Last week we talked about the importance of monuments. Monuments that God has placed in our lives, but also memorials that we can place to remember what God has done in our lives that are thanksgiving, trust in God, reverence, worship and a testimony, that points to God.

We have seen that God specifically ordered His people to stop taking the Promised Land after they have passed through the Jordan and the land is now before them. The people of Israel set up camp in Gilgal. And after they erected a monument of stones in that camp and another one to Joshua in the Jordan, today we’re talking about two more monuments and a new covenant, which is really actually a confirmation of a covenant already made.

We read Joshua 5, verses 2-12

2 At that time the LORD said unto Joshua, Make thee sharp knives, and circumcise again the children of Israel the second time. 3 And Joshua made him sharp knives, and circumcised the children of Israel at the hill of the foreskins. 4 And this is the cause why Joshua did circumcise: All the people that came out of Egypt, that were males, even all the men of war, died in the wilderness by the way, after they came out of Egypt. 5 Now all the people that came out were circumcised: but all the people that were born in the wilderness by the way as they came forth out of Egypt, them they had not circumcised. 6 For the children of Israel walked forty years in the wilderness, till all the people that were men of war, which came out of Egypt, were consumed, because they obeyed not the voice of the LORD: unto whom the LORD sware that he would not shew them the land, which the LORD sware unto their fathers that he would give us, a land that floweth with milk and honey. 7 And their children, whom he raised up in their stead, them Joshua circumcised: for they were uncircumcised, because they had not circumcised them by the way. 8 And it came to pass, when they had done circumcising all the people, that they abode in their places in the camp, till they were whole. 9 And the LORD said unto Joshua, This day have I rolled away the reproach of Egypt from off you. Wherefore the name of the place is called Gilgal unto this day. 10 And the children of Israel encamped in Gilgal, and kept the passover on the fourteenth day of the month at even in the plains of Jericho. 11 And they did eat of the old corn of the land on the morrow after the passover, unleavened cakes, and parched corn in the selfsame day. 12 And the manna ceased on the morrow after they had eaten of the old corn of the land; neither had the children of Israel manna any more; but they did eat of the fruit of the land of Canaan that year.

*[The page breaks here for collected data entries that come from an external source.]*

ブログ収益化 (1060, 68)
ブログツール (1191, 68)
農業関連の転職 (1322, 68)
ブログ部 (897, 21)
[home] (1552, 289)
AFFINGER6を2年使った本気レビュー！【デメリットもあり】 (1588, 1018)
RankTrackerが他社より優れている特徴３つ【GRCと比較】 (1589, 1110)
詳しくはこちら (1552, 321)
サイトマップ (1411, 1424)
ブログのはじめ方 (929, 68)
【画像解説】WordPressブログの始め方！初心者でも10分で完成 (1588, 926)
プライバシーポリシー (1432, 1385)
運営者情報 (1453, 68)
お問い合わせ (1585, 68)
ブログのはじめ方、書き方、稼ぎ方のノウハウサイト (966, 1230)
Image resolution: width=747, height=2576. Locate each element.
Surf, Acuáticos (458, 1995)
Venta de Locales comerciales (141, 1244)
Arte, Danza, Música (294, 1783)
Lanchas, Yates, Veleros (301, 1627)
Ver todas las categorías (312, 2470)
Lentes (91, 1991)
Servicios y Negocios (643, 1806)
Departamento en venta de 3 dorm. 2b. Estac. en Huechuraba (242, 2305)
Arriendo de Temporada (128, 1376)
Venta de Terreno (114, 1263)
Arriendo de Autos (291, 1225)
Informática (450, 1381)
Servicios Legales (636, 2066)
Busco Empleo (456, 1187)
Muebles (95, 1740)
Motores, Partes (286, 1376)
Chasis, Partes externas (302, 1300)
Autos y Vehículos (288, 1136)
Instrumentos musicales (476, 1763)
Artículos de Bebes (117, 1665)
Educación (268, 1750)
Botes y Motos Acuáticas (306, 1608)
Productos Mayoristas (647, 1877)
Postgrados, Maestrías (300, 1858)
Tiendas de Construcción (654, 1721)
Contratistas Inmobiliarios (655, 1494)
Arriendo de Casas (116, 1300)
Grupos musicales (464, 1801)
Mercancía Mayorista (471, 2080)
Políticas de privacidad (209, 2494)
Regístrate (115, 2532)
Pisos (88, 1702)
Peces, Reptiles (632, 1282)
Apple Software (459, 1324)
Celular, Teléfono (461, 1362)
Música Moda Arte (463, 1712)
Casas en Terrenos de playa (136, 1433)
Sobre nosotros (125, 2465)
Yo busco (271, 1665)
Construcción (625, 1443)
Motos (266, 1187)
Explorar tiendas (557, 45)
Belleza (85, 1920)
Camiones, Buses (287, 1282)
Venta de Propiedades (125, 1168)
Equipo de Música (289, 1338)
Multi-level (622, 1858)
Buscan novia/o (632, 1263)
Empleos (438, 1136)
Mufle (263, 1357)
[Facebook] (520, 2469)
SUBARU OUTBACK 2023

Joshua did what the Lord commanded him. The Israelites were circumcised on the hill of Aralot (“circumcision hill”). For when the people left Egypt, all the male Israelites were still circumcised. But in the meantime nobody was alive who had been of military age at the time. God had sworn to them, “Because you have not listened to me, you will never see the rich land that I promised your ancestors, the land flowing with milk and honey.” Israel was forced to spend forty years in the wilderness, until none of that first generation lived. While the Israelites roamed the desert, they had not had their newborn sons circumcised. But now all the male offspring that the Lord gave to the people at that time were circumcised. The people remained in their camp for some time, until the wounds of the circumcised had healed. Then the Lord said to Joshua:

“Today I have passed on the shame of Egypt from you.”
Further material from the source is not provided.